== Segment start ==

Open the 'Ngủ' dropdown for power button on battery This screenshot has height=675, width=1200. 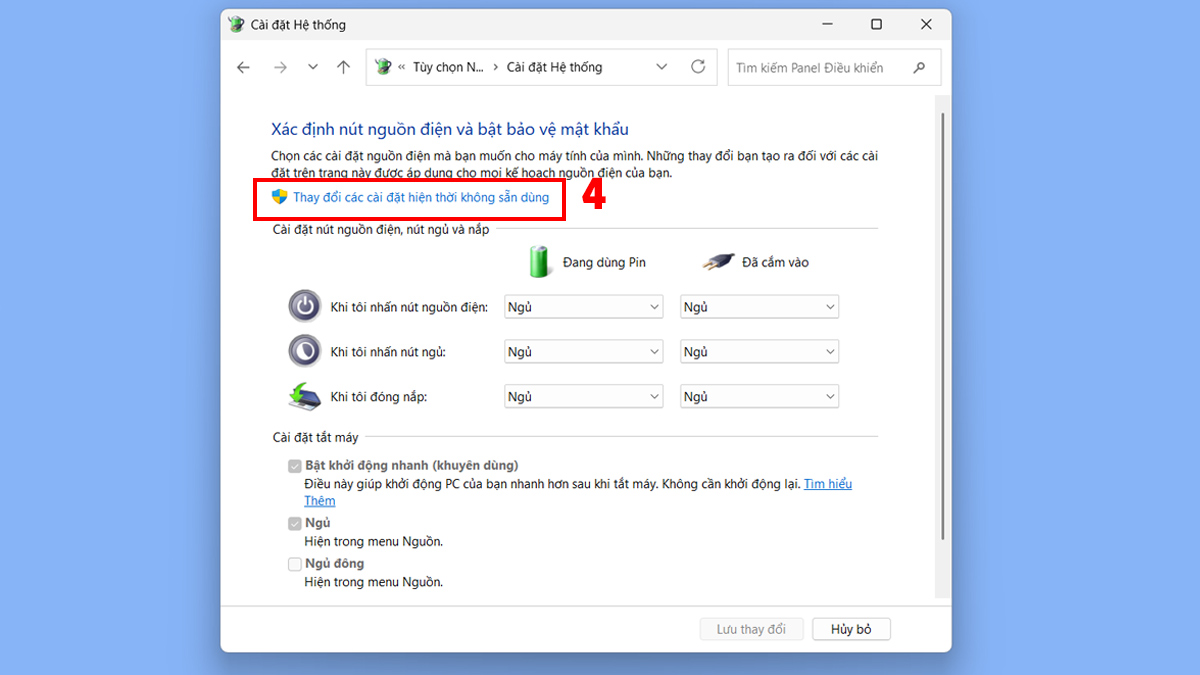click(x=583, y=306)
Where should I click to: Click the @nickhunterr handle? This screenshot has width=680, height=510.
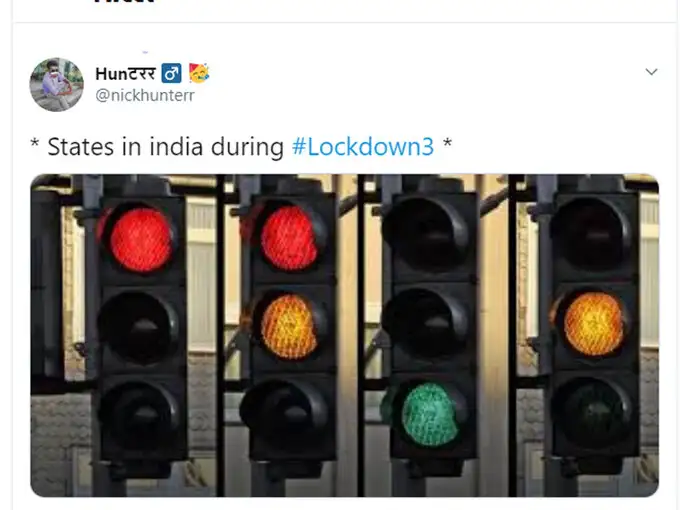(145, 95)
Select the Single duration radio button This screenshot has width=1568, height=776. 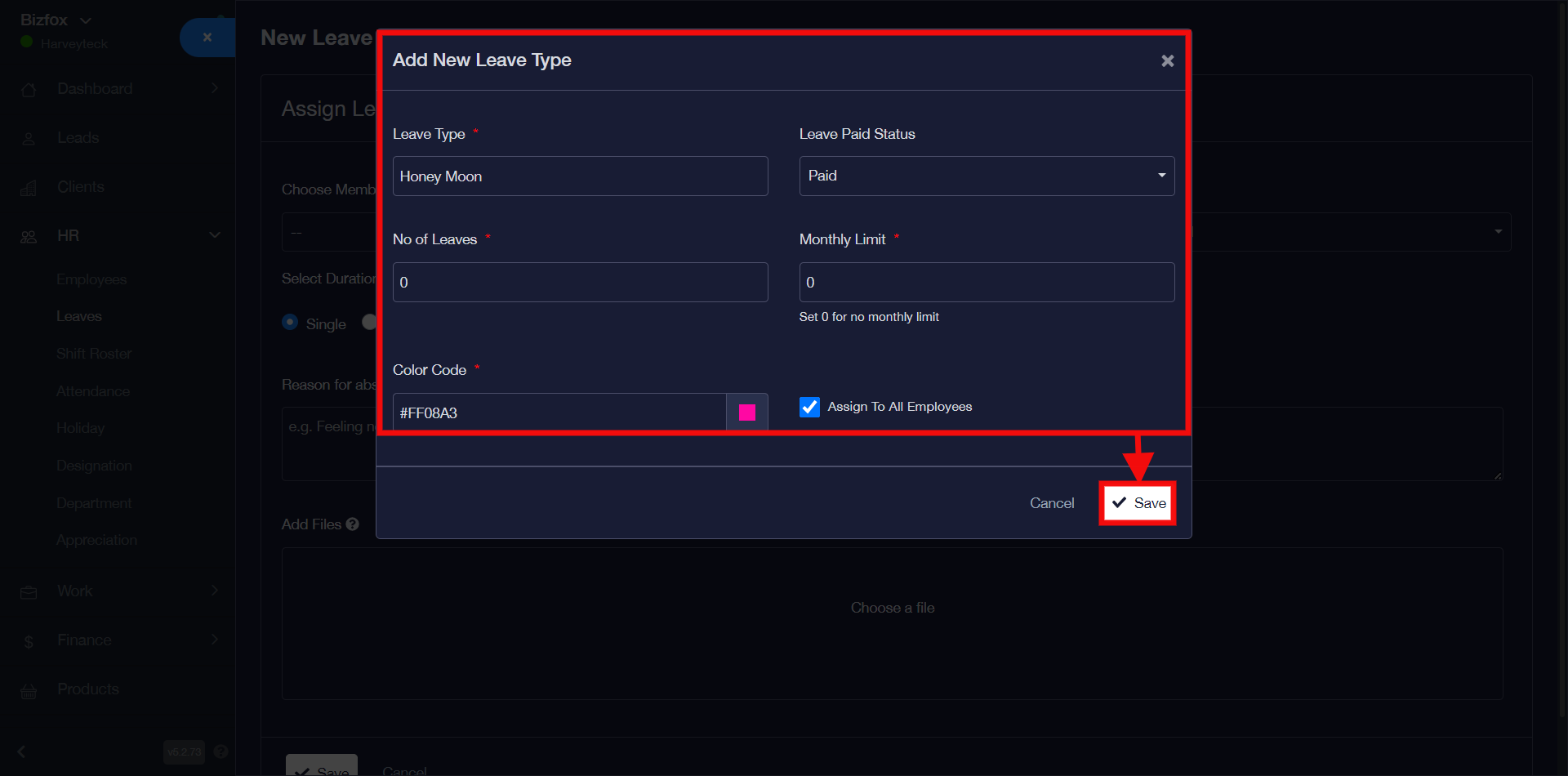290,323
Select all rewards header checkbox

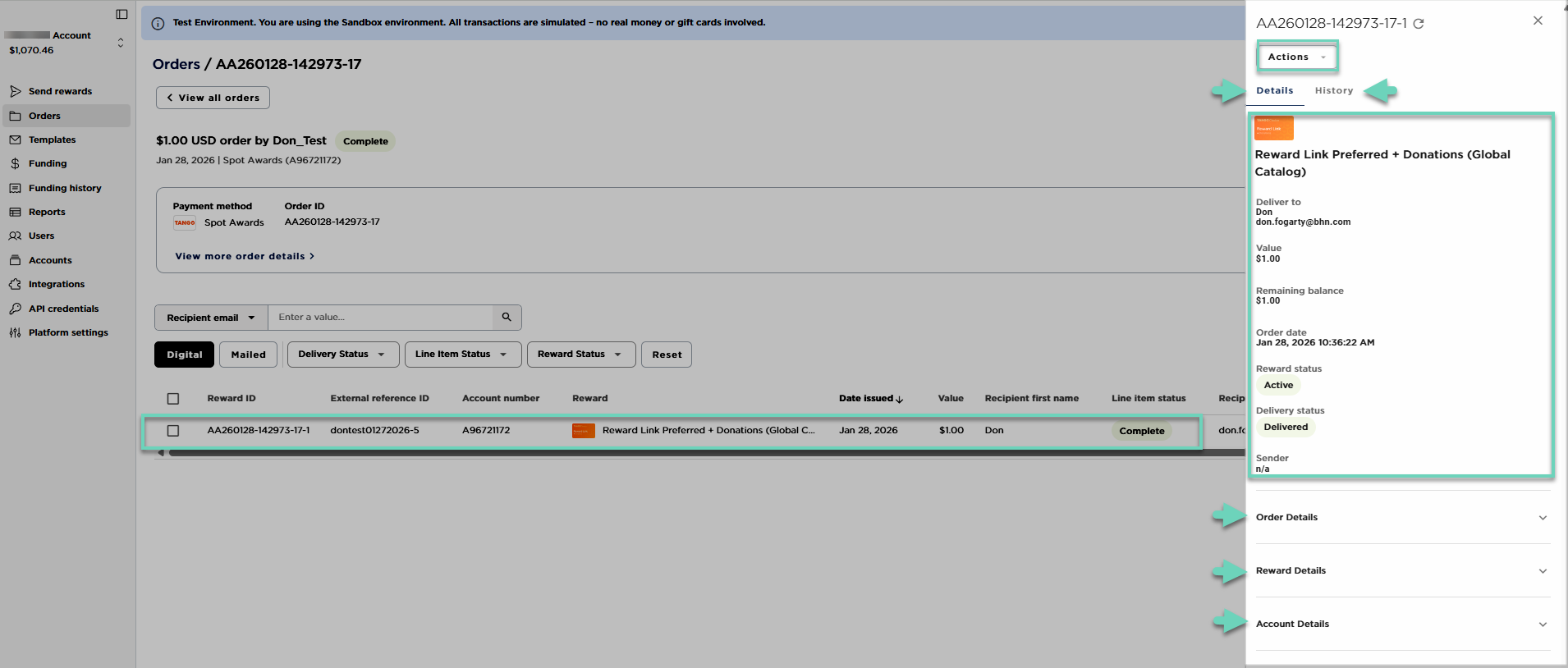click(173, 399)
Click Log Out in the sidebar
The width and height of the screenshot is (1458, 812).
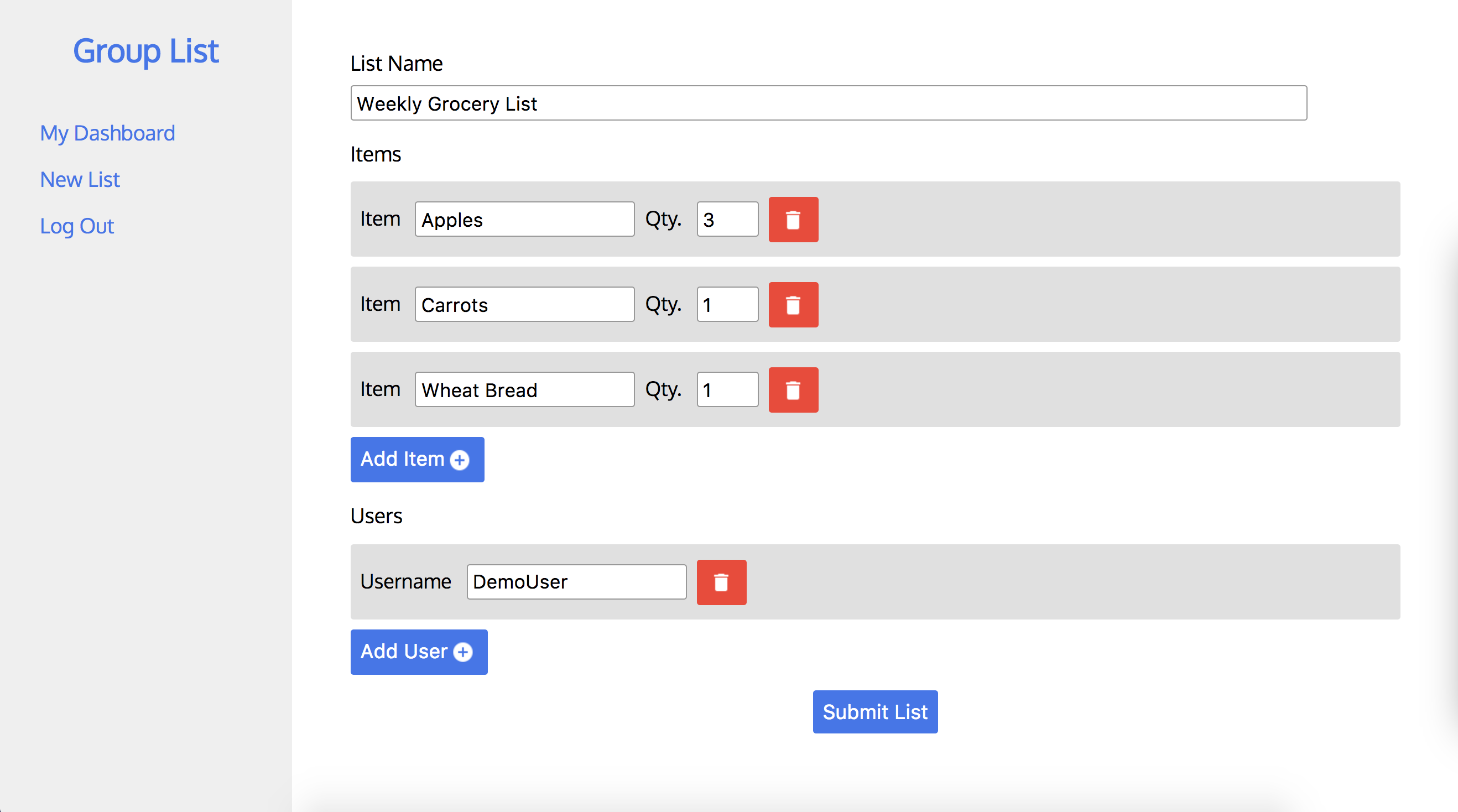coord(77,225)
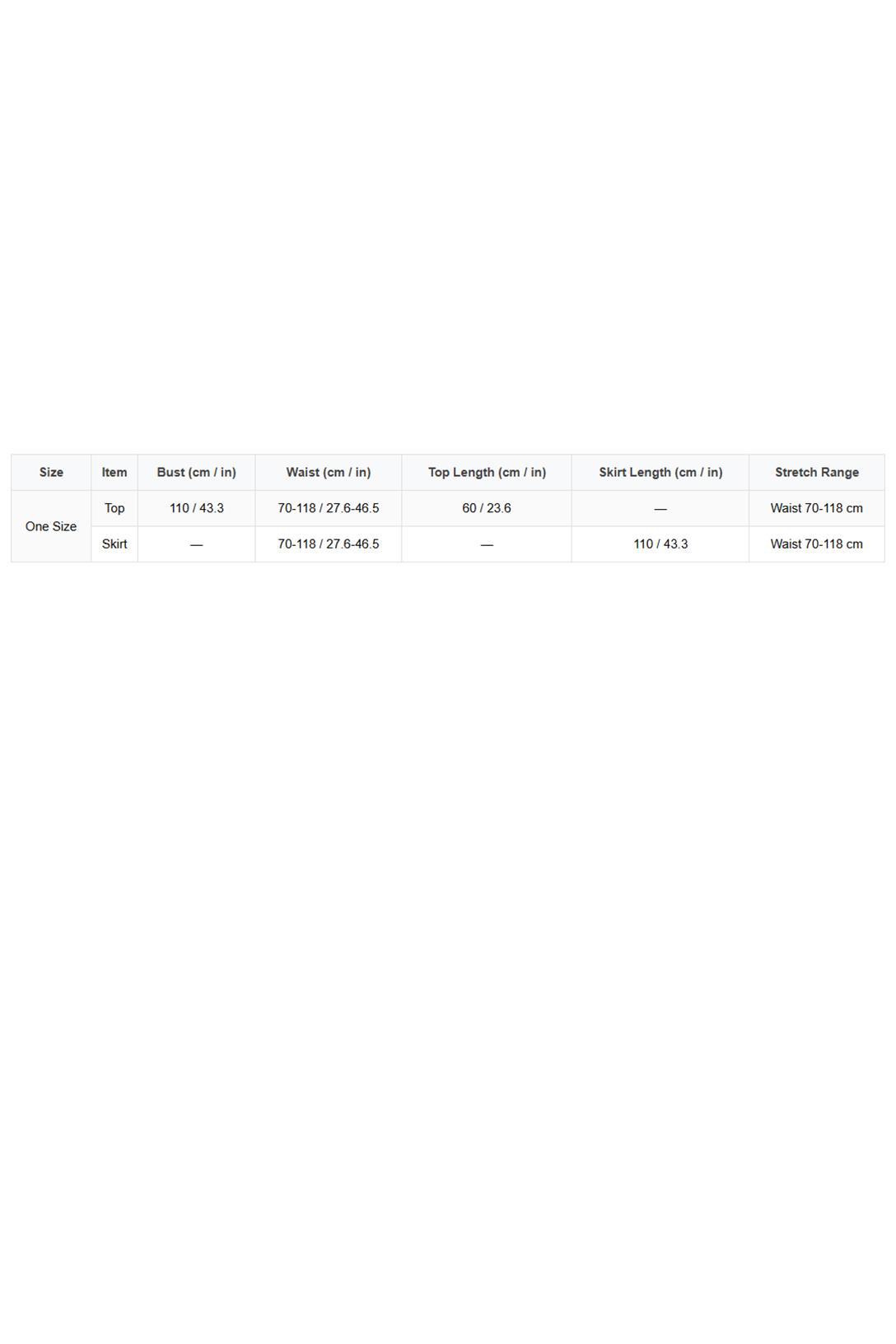
Task: Select the One Size cell
Action: [x=51, y=526]
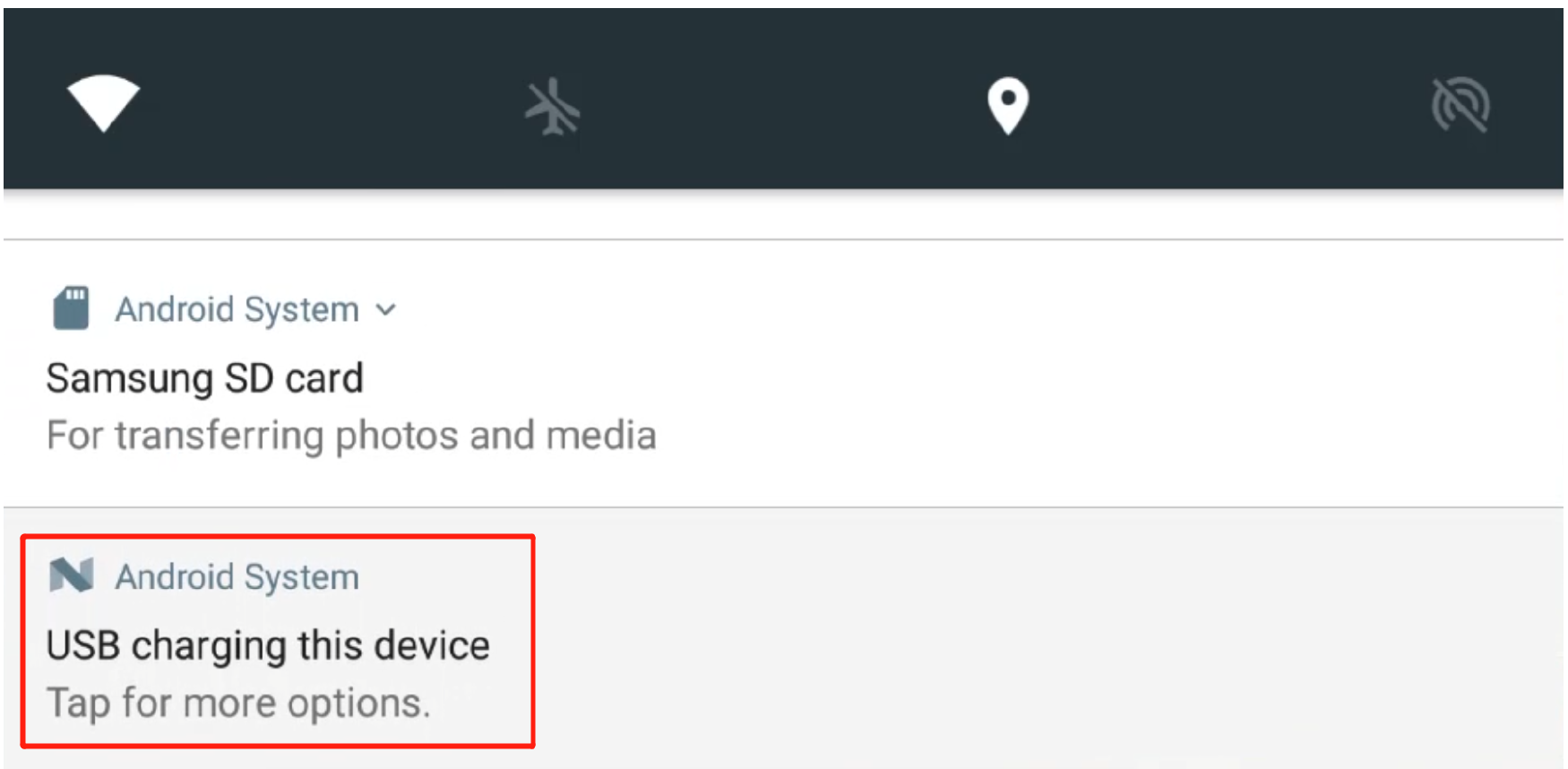The image size is (1568, 769).
Task: Select "Tap for more options." text
Action: [x=238, y=703]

== Segment end ==

What you need to retype is every line from the one that has "The width and" through the last line of the listing, both included, with the pictures left out.

[YOUR RESPONSE]
The width and height of the screenshot is (1458, 812).
coord(77,225)
Task: Select the One Size cell
Action: [x=51, y=526]
The image size is (1568, 769).
Task: Select "Tap for more options." text
Action: [x=238, y=703]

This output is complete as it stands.